STF condena Eduardo Bolsonaro a 4 anos e 2 meses de prisão

O deputado cassado Eduardo Bolsonaro foi condenado pela Primeira Turma do Supremo Tribunal Federal (STF) a 4 anos e 2 meses de prisão em regime semiaberto por coação no processo relacionado à tentativa de golpe de Estado após as eleições de 2022. A decisão foi tomada por unanimidade nesta terça-feira (16), em Brasília, pelos ministros que compõem o colegiado.
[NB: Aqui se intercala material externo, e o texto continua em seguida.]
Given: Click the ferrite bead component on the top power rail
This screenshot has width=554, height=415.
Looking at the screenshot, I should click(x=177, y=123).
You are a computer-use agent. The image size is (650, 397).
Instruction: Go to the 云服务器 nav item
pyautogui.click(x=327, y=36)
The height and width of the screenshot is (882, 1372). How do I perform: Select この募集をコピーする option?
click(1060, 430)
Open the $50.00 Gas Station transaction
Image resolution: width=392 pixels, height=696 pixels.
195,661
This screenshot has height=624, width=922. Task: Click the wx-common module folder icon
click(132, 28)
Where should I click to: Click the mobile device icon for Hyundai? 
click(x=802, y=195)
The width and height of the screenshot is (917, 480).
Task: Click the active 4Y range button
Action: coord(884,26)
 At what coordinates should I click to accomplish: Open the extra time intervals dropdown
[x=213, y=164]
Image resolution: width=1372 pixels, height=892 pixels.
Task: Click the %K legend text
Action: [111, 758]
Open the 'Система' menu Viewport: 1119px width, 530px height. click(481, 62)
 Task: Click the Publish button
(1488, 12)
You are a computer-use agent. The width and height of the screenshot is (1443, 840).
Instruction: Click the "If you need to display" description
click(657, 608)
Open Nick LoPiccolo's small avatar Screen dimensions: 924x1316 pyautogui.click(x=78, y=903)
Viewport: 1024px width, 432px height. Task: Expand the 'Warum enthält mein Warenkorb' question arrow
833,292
Segundo a Procuradoria-Geral da República (PGR), a condenação ocorreu porque o ex-parlamentar teria atuado para pressionar autoridades e interferir no andamento das investigações envolvendo o ex-presidente Jair Bolsonaro.

A decisão foi acompanhada pelos ministros Alexandre de Moraes, relator do caso, Cristiano Zanin, Cármen Lúcia e Flávio Dino. Conforme a acusação, Eduardo Bolsonaro teria buscado apoio junto ao governo norte-americano para criar um ambiente de instabilidade institucional e intimidar integrantes do STF, com o objetivo de evitar uma eventual condenação do ex-presidente no processo da chamada trama golpista.

Com a sentença, Eduardo Bolsonaro passa a cumprir pena em regime semiaberto, modalidade que permite trabalho ou estudo durante o dia, com retorno obrigatório à unidade prisional no período noturno. Como a pena ultrapassa quatro anos, o tribunal definiu esse regime para o início do cumprimento da condenação.

A defesa ainda poderá apresentar embargos de declaração ao próprio STF, recurso utilizado para questionar possíveis omissões, contradições ou pontos obscuros da decisão. No entanto, esse instrumento não permite uma nova análise do mérito do processo e não existe possibilidade de recurso a uma instância superior.

A condenação também produz efeitos na esfera eleitoral. De acordo com especialistas em direito eleitoral, Eduardo Bolsonaro ficará inelegível por oito anos com base na Lei da Ficha Limpa. O prazo passa a ser contado após o cumprimento integral da pena, o que pode estender a restrição eleitoral até 2038.

Atualmente vivendo nos Estados Unidos desde fevereiro de 2025, o ex-deputado também poderá ser alvo de medidas internacionais caso a Justiça brasileira determine a expedição de mandado de prisão. Nesse cenário, o Brasil poderá solicitar sua inclusão na lista de procurados da Interpol e pedir extradição ou deportação às autoridades norte-americanas.

Em nota divulgada após o julgamento, Eduardo Bolsonaro classificou a decisão como “sem pé nem cabeça” e afirmou que o processo não respeitou o devido processo legal. Segundo ele, o objetivo da condenação seria afastá-lo das futuras disputas eleitorais.